Críticas de Cinema: "O Profeta"

Posted by Programa Enter

por: Ronaldo D'Arcadia

Com um realismo orgânico, “O Profeta” nos apresenta ao desconhecido submundo das prisões francesas.

Todos sabemos como as facções criminosas muitas vezes comandam os presídios de nosso país. Homens com poderes ilimitados, que além de seus negócios do outro lado do muro, controlam também policiais, advogados e uma legião de seguidores. O filme “O Profeta” aborda esta sociedade atrás das grades, mas a diferença aqui é o sotaque, e também o caos calmo que existe nestas relações. Presídios franceses são muito diferentes de presídios brasileiros. Enquanto aqui homens ficam abarrotados em celas, tendo sua sanidade diretamente afetada, na Europa, a prisão segue uma existência mais humana, mas que não deixa de ser cruel.
Tudo começa com a chegada de Malik El Djebena (Tahar Rahim) na prisão em que viverá nos próximos seis anos. Ele é um jovem de descendência árabe que nada tem na vida. Ao ser preso, está sozinho, e claramente precisa se aliar com algum grupo para não se dar mal. As oportunidades surgem, e Malik as aproveita. Empurrado por um extinto de sobrevivência incrível, o jovem começa a ascender na vida do crime, ganhando cada vez mais status e respeito entre seus companheiros. Estrategista perfeito, suas jogadas se concretizam de forma brilhante, uma manipulação de fatores digna de mestre.

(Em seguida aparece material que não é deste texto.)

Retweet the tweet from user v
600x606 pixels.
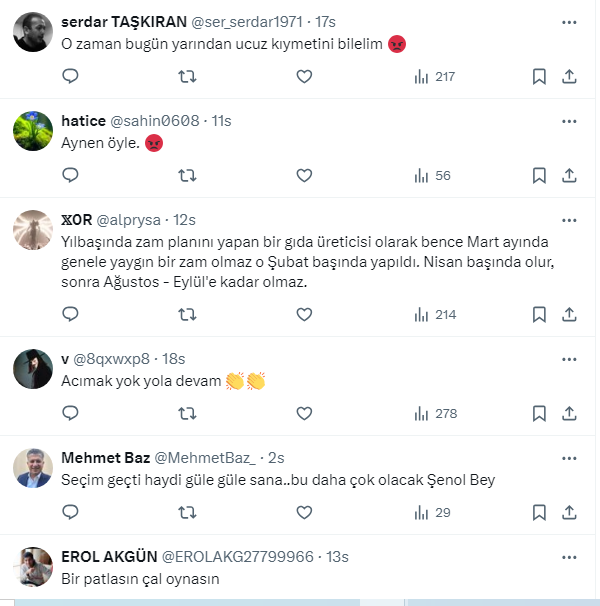[186, 413]
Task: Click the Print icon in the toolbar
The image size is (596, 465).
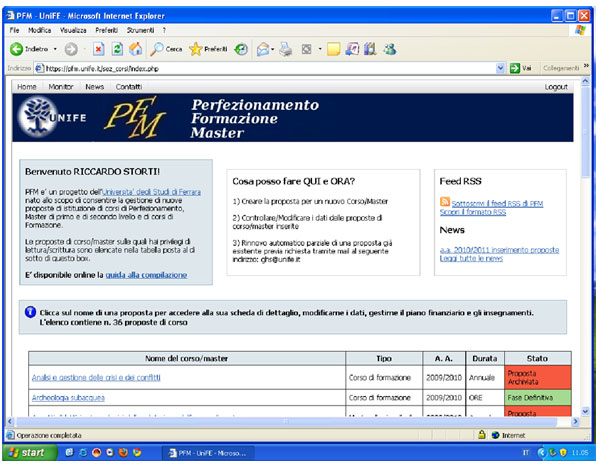Action: click(285, 49)
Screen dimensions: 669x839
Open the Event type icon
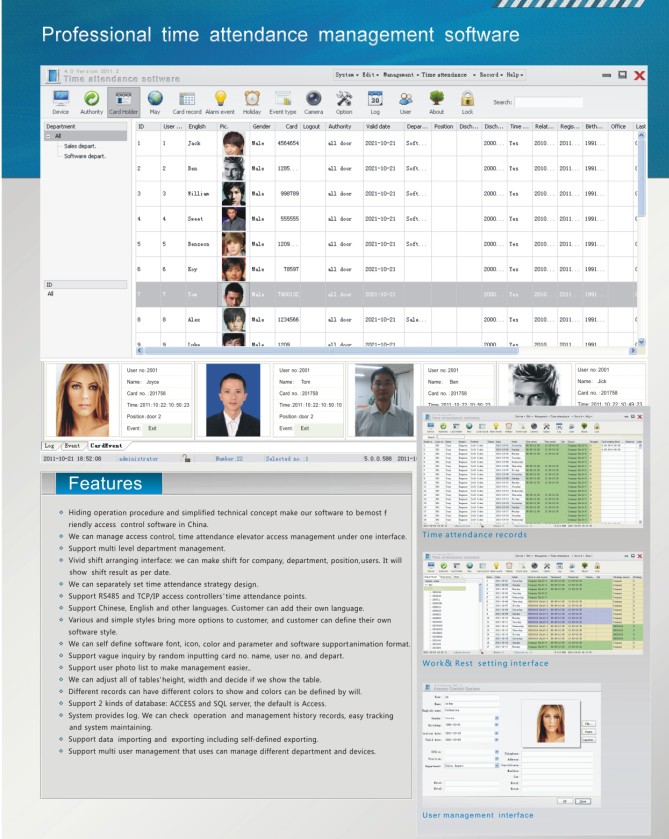tap(283, 102)
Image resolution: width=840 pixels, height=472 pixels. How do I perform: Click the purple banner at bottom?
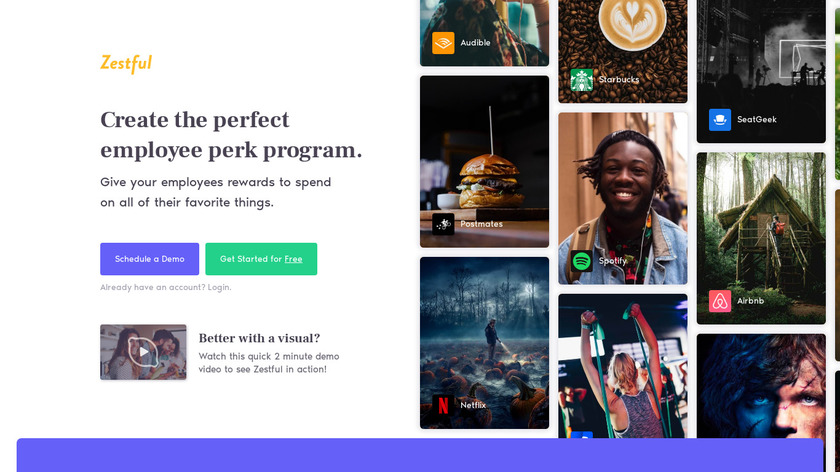tap(420, 455)
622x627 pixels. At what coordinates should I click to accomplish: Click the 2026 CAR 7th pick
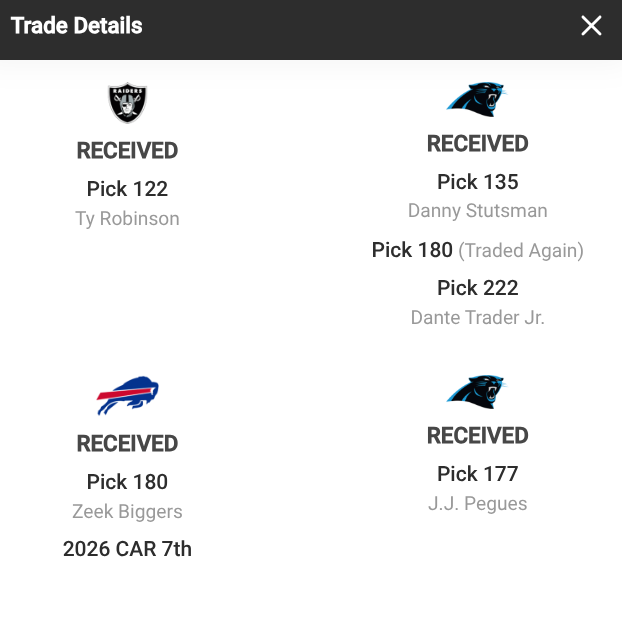(127, 549)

O diretor da obra é Jacques Audiard, um francês de muito talento que tem em seu currículo o também excelente “De Tanto Bater Meu Coração Parou”, filme fortemente premiado quando lançado em 2005. Com seu “O Profeta”, ele venceu o Grande Prêmio no Festival de Cannes, em 2009, e foi indicado ao Oscar de Melhor filme estrangeiro, levou também Bafta de melhor filme estrangeiro, desbancando o favorito “A Fita Branca” de Michael Haneke, e por fim, ganhou nove troféus no César, o festival mais renomado da França.

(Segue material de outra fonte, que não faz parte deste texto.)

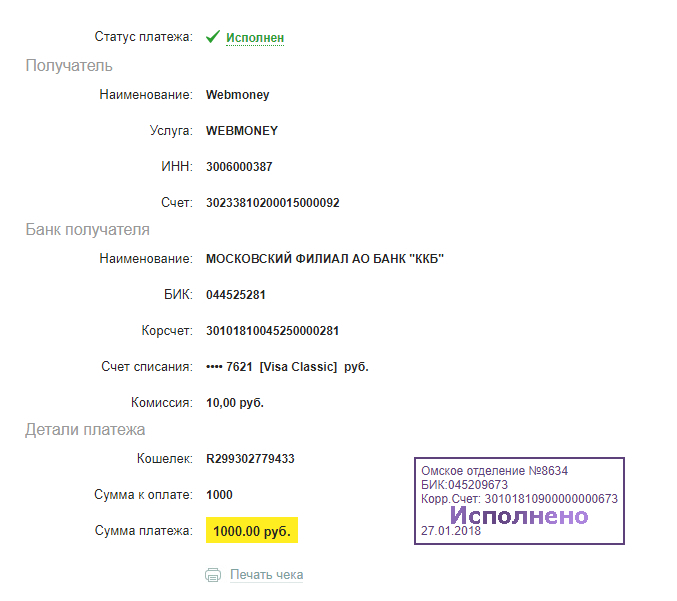The height and width of the screenshot is (601, 677).
Task: Click the Сумма к оплате value 1000
Action: click(x=219, y=495)
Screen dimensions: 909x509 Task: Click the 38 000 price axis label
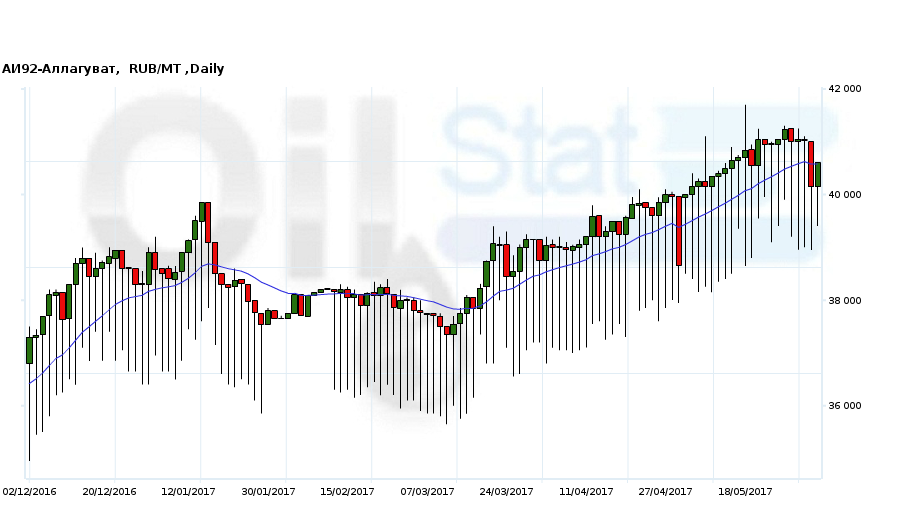click(844, 301)

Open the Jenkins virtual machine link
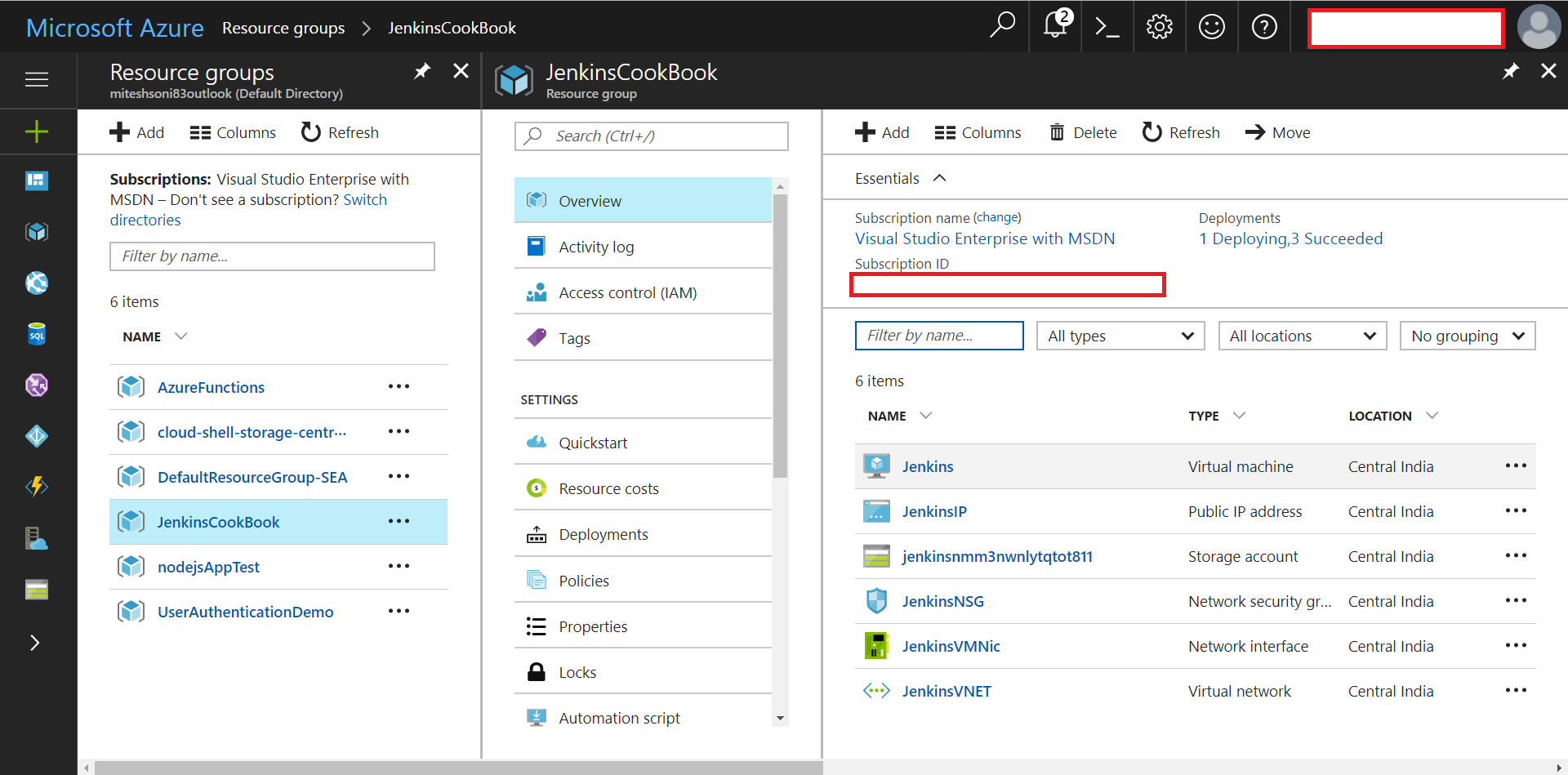(x=928, y=466)

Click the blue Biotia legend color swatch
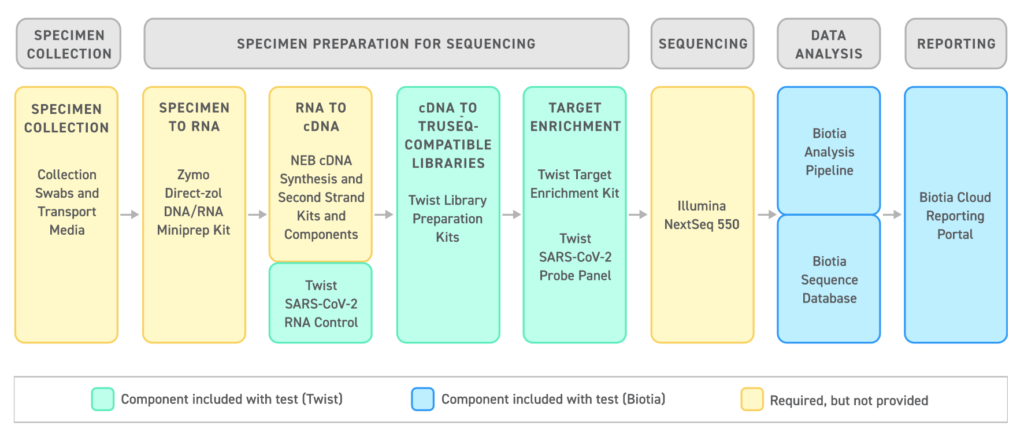[x=423, y=399]
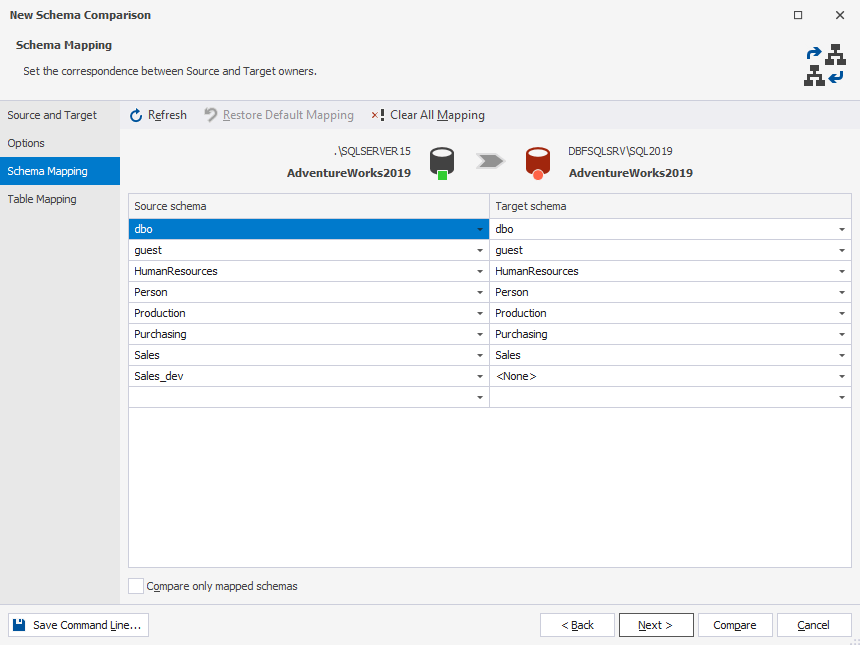
Task: Click the arrow between source and target databases
Action: coord(489,158)
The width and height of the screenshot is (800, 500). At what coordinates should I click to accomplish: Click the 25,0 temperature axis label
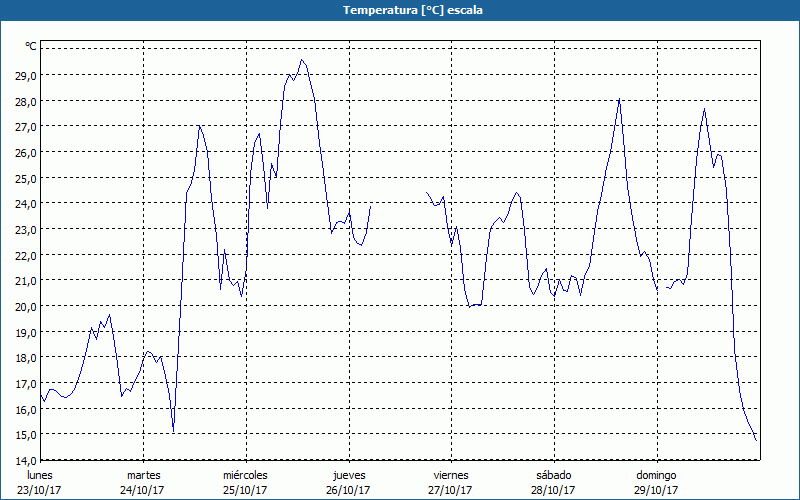pyautogui.click(x=25, y=178)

Audiard é fantástico com sua câmera crua e sempre em movimento. Em tom documental ele nos apresenta aquela realidade de forma orgânica e natural. Brincando com os elementos, como visão, audição e mesmo as diferentes línguas de seus personagens, mergulhamos diretamente dentro do filme, acompanhando passo a passo a evolução da trama.



O roteiro é uma obra de arte. Muito bem amarrado, por muitas vezes ele não se preocupa em explicar até onde vão suas raízes, deixando para o público a dedução obvia dos acontecimentos. Com uma evolução clara de seus personagens, Audiard, juntamente com o roteirista Thomas Bidegain, constrói uma história de ascensão ao poder digna dos grandes filmes de mafiosos.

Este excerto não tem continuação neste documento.